* [Required task]: List each line of the items that contains the word "Where", treating uppercase and lowercase letters as distinct.

* [Data shown]:
↓↓↓

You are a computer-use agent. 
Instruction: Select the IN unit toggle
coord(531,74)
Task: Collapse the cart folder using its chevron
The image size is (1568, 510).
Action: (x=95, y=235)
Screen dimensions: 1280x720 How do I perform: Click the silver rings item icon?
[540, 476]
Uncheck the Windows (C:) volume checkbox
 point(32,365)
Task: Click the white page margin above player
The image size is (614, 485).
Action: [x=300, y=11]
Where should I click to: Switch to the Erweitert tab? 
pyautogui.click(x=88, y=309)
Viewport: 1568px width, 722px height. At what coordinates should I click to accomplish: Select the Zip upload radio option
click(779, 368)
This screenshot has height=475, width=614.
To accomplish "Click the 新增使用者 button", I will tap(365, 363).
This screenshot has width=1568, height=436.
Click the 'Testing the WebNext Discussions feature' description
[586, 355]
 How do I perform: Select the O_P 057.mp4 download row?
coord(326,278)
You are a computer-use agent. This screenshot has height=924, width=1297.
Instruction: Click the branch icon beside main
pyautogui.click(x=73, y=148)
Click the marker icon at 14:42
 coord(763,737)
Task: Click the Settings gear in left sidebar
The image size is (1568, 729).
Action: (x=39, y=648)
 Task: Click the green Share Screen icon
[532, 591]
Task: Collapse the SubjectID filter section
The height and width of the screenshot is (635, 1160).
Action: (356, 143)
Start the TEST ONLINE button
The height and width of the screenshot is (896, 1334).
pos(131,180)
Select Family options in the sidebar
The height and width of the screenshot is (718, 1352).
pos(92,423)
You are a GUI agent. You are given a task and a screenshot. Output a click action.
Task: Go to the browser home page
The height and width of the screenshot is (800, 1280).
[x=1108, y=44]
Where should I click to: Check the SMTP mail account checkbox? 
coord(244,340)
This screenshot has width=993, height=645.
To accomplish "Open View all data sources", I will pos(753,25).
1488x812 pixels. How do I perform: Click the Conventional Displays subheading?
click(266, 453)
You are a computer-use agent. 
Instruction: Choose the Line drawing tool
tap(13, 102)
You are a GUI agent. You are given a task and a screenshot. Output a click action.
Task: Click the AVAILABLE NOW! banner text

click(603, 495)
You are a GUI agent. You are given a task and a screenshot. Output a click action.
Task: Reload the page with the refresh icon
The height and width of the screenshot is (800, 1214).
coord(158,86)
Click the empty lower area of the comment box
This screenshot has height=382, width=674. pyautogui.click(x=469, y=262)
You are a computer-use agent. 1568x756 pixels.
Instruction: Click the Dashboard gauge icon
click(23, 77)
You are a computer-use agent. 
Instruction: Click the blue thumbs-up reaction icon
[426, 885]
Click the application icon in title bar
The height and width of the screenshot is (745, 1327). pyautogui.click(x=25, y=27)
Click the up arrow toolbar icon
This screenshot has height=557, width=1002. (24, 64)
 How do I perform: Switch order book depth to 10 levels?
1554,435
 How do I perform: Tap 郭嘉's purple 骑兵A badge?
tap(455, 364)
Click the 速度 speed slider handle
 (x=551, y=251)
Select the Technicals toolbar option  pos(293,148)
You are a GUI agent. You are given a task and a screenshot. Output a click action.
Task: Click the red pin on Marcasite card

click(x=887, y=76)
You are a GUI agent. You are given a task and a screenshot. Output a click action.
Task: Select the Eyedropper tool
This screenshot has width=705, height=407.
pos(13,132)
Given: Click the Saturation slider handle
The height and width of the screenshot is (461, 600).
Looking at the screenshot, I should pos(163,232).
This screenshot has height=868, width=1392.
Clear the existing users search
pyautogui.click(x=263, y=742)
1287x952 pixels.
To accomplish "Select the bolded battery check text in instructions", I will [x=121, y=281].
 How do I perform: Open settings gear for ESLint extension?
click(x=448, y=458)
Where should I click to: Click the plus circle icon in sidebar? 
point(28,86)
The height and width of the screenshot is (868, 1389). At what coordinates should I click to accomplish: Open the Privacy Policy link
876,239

↑↑↑

* [Answer to this problem]:
Where should I click to: Switch to the Erweitert tab? 
Where should I click to: Check the SMTP mail account checkbox? 
Where should I click to: Click the plus circle icon in sidebar? 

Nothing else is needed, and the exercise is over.